I can’t rightly say that I’m a professional when it comes to household repair. No sir, that would be overstepping my bounds. I mean, I do know my way around a wall anchor or two… and my toolbox does have a digital stud finder. You heard me. But I’m no Bob Villa, no sir. I used to have some honest to goodness carpenter pants somewhere… although I’m pretty sure everybody did in NY for a few years there, you can look that up if you’d like.
Red and I have done a lot of moving over the years. During one move, after Red had spent several hours unpacking boxes, and sorting our lives back into a new home, I vaguely remember coming in, picking up a hammer and hanging a picture on the wall… then steadfastly declaring that ‘my work here is done’. I believe Red dryly bemused that yes, I was quite the hero. Indeed we both saw things eye to eye there… so much so that any time I hung something on a wall for years to follow, I’d quickly point out to Red that I had just been a hero again. She always finds this gesture both heartwarming and hilarious. Always.
Given my hero stature Red knew that I’m a man who can handle a hammer, and a cordless drill… and sometimes, when the situation calls, some channel lock pliers. That’s right. So she knew who to call with her leaky toilet problem…. And call me she did, because I was in California at the time, and she casually mentioned that if I really loved her I would fix the leaky toilet in the hallway. She was putting on a brave face but I could hear the tension on the other end of the phone.

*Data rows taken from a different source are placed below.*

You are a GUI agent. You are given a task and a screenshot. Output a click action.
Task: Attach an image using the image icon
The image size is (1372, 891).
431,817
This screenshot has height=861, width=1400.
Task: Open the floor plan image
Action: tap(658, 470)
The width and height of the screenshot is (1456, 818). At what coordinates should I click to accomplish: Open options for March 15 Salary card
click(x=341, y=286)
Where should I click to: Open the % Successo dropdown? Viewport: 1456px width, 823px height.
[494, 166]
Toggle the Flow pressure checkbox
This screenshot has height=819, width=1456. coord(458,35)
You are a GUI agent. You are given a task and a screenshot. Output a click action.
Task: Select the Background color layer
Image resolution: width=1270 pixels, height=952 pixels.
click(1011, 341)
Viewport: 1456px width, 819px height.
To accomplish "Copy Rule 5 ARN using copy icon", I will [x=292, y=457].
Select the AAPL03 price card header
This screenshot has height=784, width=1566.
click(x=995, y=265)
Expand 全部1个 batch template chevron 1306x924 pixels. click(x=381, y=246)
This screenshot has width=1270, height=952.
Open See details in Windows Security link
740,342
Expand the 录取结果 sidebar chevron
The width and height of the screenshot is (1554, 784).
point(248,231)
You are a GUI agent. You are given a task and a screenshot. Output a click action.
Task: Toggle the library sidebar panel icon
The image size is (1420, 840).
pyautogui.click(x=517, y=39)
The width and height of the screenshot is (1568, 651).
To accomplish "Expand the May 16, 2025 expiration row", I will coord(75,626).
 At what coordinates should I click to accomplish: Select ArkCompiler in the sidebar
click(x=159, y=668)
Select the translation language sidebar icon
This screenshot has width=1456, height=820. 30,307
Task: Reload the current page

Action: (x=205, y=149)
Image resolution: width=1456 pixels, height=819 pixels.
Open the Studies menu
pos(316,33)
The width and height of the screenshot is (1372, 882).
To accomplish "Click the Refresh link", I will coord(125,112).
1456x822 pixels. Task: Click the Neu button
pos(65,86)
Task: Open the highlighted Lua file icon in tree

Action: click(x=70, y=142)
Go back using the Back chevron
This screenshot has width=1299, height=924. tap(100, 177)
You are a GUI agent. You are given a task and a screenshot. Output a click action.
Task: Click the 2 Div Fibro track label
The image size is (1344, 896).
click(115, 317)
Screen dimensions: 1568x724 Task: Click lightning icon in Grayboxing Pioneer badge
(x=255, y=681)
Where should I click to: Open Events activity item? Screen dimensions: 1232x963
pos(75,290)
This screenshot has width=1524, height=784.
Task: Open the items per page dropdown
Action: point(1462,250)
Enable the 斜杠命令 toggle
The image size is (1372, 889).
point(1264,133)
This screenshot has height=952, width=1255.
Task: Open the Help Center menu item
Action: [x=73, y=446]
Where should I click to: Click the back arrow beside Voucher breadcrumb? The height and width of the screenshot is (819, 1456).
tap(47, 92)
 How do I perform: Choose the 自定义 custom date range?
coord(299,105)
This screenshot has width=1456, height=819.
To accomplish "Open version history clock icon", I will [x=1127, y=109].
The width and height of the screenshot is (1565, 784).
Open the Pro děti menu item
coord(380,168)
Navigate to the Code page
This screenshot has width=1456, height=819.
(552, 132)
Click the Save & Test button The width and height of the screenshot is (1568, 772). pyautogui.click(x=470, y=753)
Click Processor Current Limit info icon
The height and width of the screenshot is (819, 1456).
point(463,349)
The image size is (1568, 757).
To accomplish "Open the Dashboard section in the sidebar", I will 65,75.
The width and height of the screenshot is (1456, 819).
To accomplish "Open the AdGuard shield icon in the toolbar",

With a firm grasp on the gravity of this situation I lept into action. In the blink of 6 to 8 lightning fast weeks that toilet is now fixed. Did I stutter? That’s right kids, ask and ye shall receive. The first few weeks after I returned from Los Angeles were spent on exhaustive R&D around the problem. It appeared the arm thingy (technical term) on the toilet handle was bent, causing the plunger thingy (technical term) inside the toilet tank to get caught on the plunger chain since it no longer hung taut which resulted in a leaky toilet. Try and keep up.
The R&D phase of the project ran until yesterday. When the toilet handle broke clear off the bent arm thingy. Up till now our crack research teams had come up with “jiggle the handle, it will stop the leaking”. This was only a stop gap measure, and now all hope was lost on that front. No use jiggling a handle that’s not connected to the arm thingy. Fear not, as I’m nearly a professional handyman, and I’ll deal with this pronto.
What to do?
Like a flash I’m off to the hardware store. Eureka. They sell replacement toilet handles and arm thingy’s at the hardware store. 20 minutes later, with a little pressure from my trusty channel locks, and that toilet is fully functional and leak free. In the blink of an eye, or just under 2 months since requested, that toilet problem is no more. There’s no need to thank me… really, I’m just a man. I do what I do, its not about the accolades. I’m not in it for the accolades… that telling mixture of joy and relief on Red’s face is reward enough. I own a heavy metal toolbox filled with tools, and I’m not afraid to attempt using them.